*Records shown:*
----

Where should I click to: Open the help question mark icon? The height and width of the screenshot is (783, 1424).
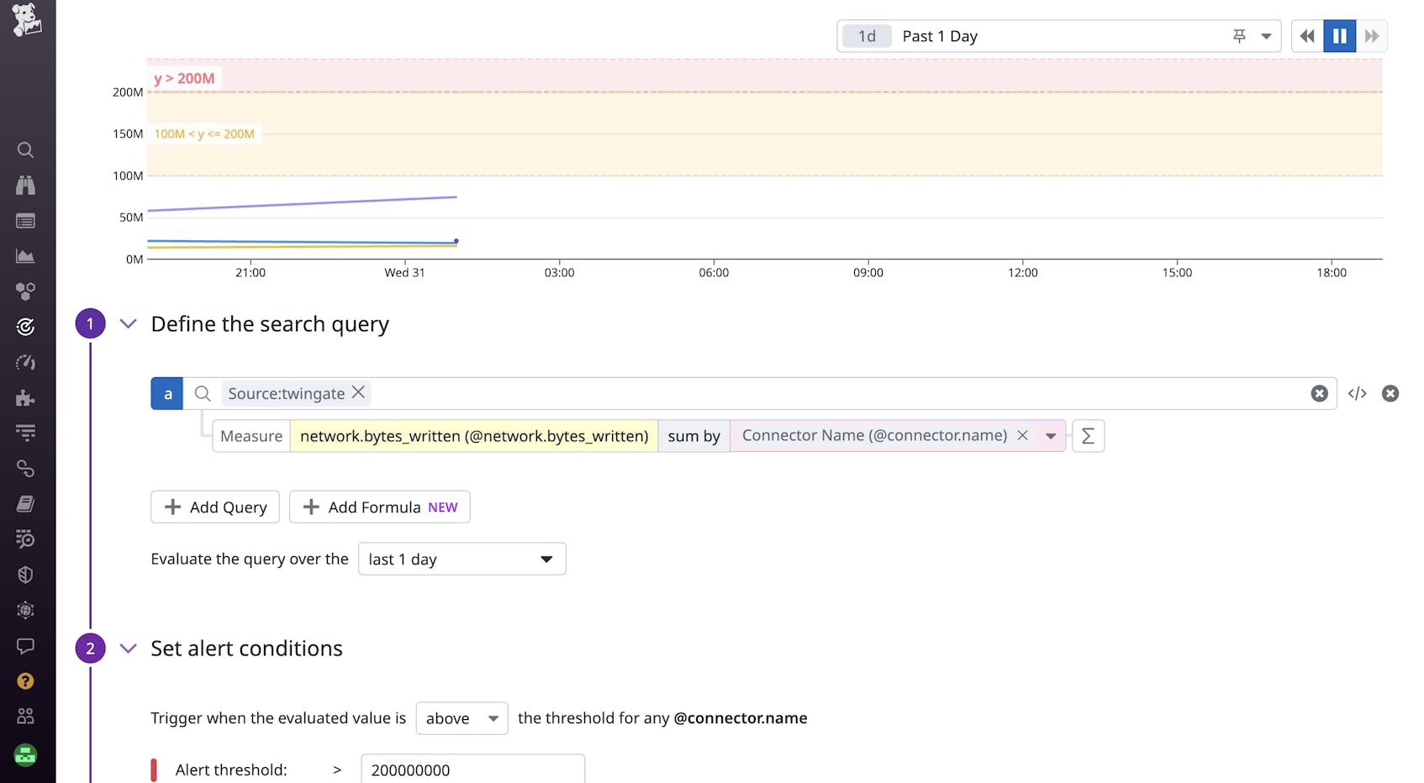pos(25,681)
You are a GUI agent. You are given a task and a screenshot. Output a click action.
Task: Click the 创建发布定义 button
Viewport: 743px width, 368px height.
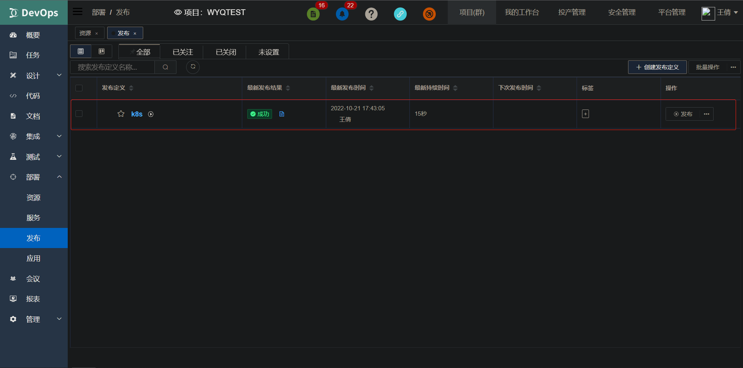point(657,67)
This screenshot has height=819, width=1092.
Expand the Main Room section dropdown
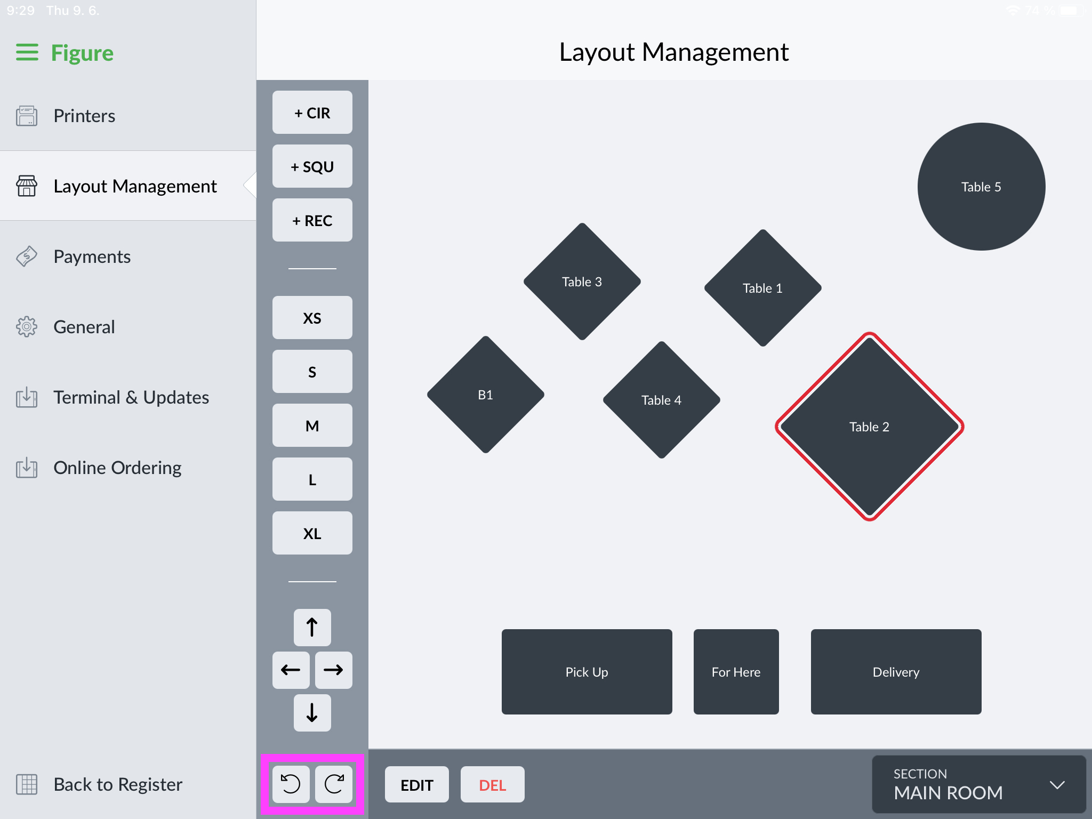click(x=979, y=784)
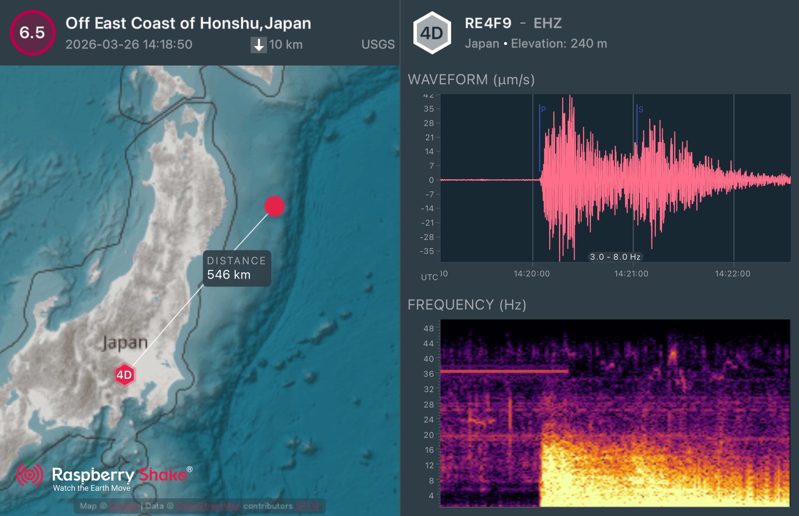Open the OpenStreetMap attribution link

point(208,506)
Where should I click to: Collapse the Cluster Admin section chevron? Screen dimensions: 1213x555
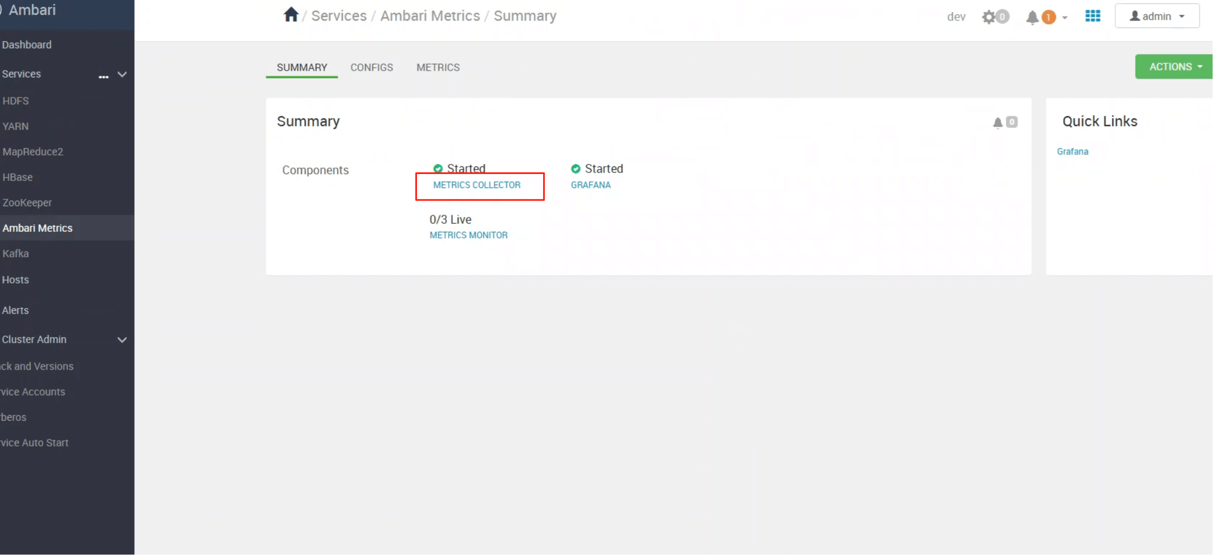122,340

----

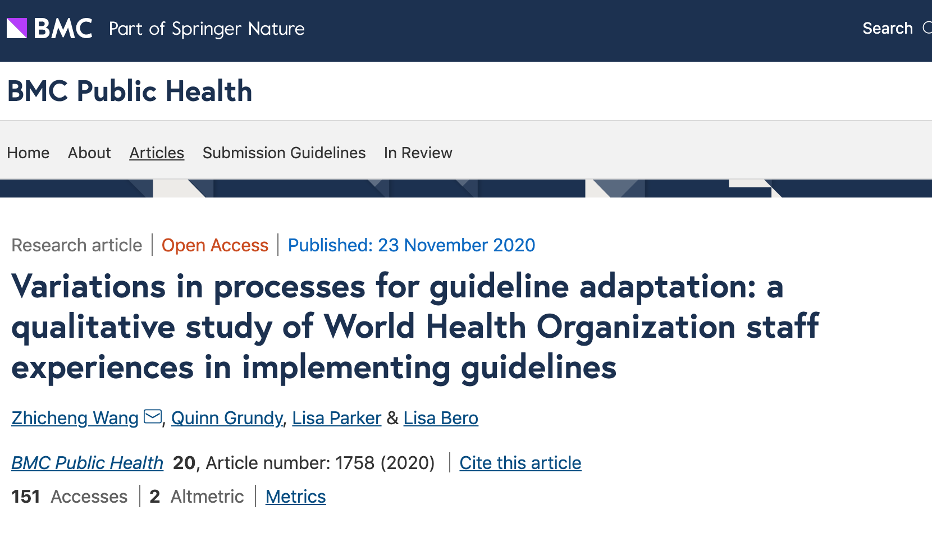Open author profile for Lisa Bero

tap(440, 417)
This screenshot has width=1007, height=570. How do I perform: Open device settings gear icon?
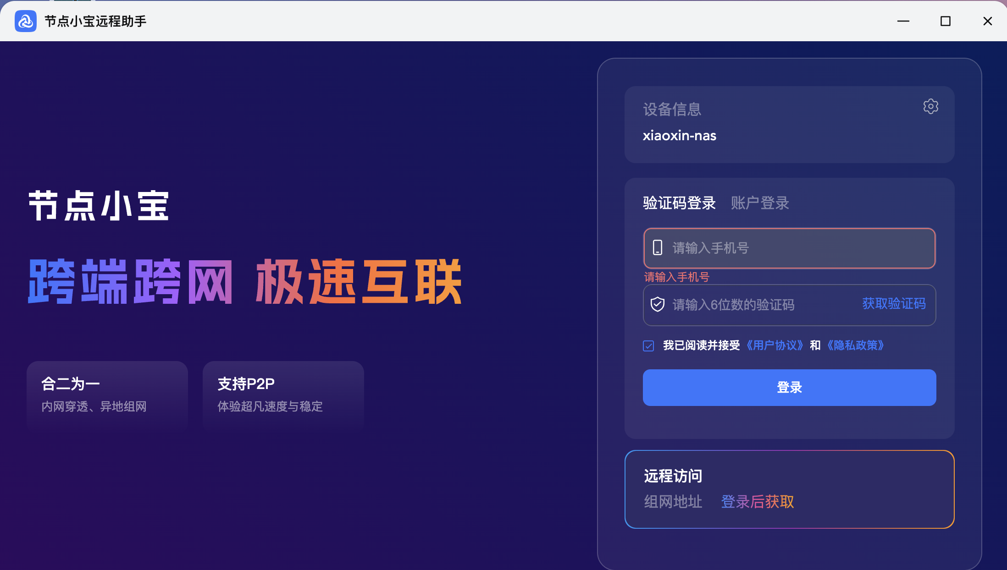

----

*Activity:* Search the entries for "This" and show every line that has it.

*Result:*
This screenshot has height=819, width=1092.
This screenshot has width=1007, height=570. How do I perform: Open device settings gear icon?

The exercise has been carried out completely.